Hanya saja, jika penolakan suami ini sampai pada taraf menelantarkan hak istri yang menjadi kewajibannya, maka suami berdosa. Dia dianggap menzalimi istrinya. Misalnya karena alasan bosan atau malas, dia tidak pernah berhubungan badan dengan istrinya.

Allah subhanahu wata'ala perintahkan kepada suami untuk mempergauli istrinya dengan baik. Dengan memenuhi setiap kebutuhannya, baik nafkah lahir, dan tentu saja nafkah bathin. Semua lelaki memahami, wanita juga ingin mendapatkan kenikmatan batin bersama suaminya.

Allah berfirman, "Wanita punya hak (yang harus ditunaikan suaminya sesuai ukuran kelayakan), sebagaimana dia juga punya kewajiban (yang harus dia tunaikan untuk suaminya). (QS. Al-Baqarah: 228)

"Karena itulah, Rasulullah shallallahu ‘alaihi wa sallam mengingatkan beberapa sahabatnya yang waktunya hanya habis beribadah, sehingga tidak pernah menjamah istrinya," urai Dewan Pembina Konsultasisyariah.com, Ustaz Ammi Nur Baits.

Aisyah bercerita, "Saya pernah menenui Khoulah bintu Hakim, istrinya Utsman bin Madz’un. Nabi shallallahu ‘alaihi wa sallam melihat Khoulah suasananya kusam, seperti tidak pernah merawat dirinya. Beliaupun bertanya kepada A’isyah, 'Wahai Aisyah, Khoulah kok kusut kusam ada apa?'".

Aisyah menjawab, "Ya Rasulullah, wanita ini punya suami, yang setiap hari puasa, dan tiap malam tahajud.
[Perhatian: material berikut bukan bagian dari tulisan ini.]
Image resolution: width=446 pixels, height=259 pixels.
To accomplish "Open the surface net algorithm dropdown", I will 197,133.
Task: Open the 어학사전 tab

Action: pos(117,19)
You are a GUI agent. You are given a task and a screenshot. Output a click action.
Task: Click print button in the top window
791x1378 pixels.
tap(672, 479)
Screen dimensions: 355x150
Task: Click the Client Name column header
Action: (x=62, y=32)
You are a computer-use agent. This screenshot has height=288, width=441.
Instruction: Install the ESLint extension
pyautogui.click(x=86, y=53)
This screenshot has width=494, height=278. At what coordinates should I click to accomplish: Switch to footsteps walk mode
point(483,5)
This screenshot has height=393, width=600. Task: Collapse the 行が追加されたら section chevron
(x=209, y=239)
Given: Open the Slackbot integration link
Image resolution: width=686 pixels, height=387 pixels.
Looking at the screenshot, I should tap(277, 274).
Dia seperti wanita yang tidak bersuami. Makanya dia tidak pernah merawat dirinya."

Kemudian Rasulullah shallallahu ‘alaihi wa sallam menyuruh seseorang untuk memanggil Utsman bin Madz’un. Ketika beliau datang, Rasulullah shallallahu ‘alaihi wa sallam memberi nasihat. 

"Wahai Utsman, kamu membenci sunahku?"

“Tidak Ya Rasulullah. Bahkan aku selalu mencari sunah Anda.”

“Kalau begitu, aku tidur dan aku salat tahajud, aku puasa dan kadang tidak puasa. Dan aku menikah dengan wanita. Wahai Utsman, bertaqwalah kepada Allah. Karena istrimu punya hak yang harus kau penuhi. Tamumu juga punya hak yang harus kau penuhi. Dirimu punya hak yang harus kau penuhi. Silahkan puasa, dan kadang tidak puasa. Silahkan tahajud, tapi juga harus tidur.” (HR. Ahmad 26308 dan dihasankan Syuaib al-Arnauth).

Pesan ini juga pernah disampaikan Salman kepada Abu Darda, karena beliau tidak pernah tidur dengan istrinya, "Sesungguhnya dirimu punya hak yang harus kau tunaikan. Tamumu punya hak yang harus kau tunaikan. Istrimu punya hak yang harus kau tunaikan. Berikan hak kepada masing-masing sesuai porsinya."

Pernyataan Salman ini dibenarkan oleh Nabi shallallahu ‘alaihi wa sallam berdasarkan hadis riwayat Tirmidzi nomor 2413 yang dishahihkan Syekh Al-Albani.

Bagaimana jika Suami Tak Bernafsu?

Ketika suami melayani permintaan istri, tidak selalu harus karena memuaskan dorongan nafsu pribadinya. Dia bisa hadirkan niat yang lain, seperti agar mendapat anak atau untuk memuaskan istrinya. Sehingga kehormatan istrinya lebih terjaga. Karena setiap hubungan badan bisa bernilai sedekah.

Nabi shallallahu ‘alaihi wa sallam bersabda, "Dalam setiap hubungan badan yang kalian lakukan, bernilai sedekah." (HR. Ahmad 21473 dan Muslim 2376)

Ibnu Qudamah pernah menyebutkan dialog Imam Ahmad dengan muridnya, "Apakah suami mendapat pahala ketika dia berhubungan badan dengan istrinya sementara dia tidak bernafsu?"

"Tentu saja, demi Allah. Dia bisa berharap dapat anak," Jawab Imam Ahmad.

"Kalau tidak menghasilkan anak?" tanya sang murid.

"Ini istrinya masih muda, bagaimana mungkin tidak mendapat pahala?" jawab Imam Ahmad (al-Mughni, 8/144).

Maksud Imam Ahmad, ketika istri itu masih muda, dia juga memiliki syahwat yang harus dipenuhi suaminya. Meskipun suami lagi tidak selera, tetapi melayani istri dalam hal ini, bisa berpahala. Sehingga boleh saja, bahkan dianjurkan ketika istri mengajak dan meminta istrinya untuk "beramal" dan "bersedekah".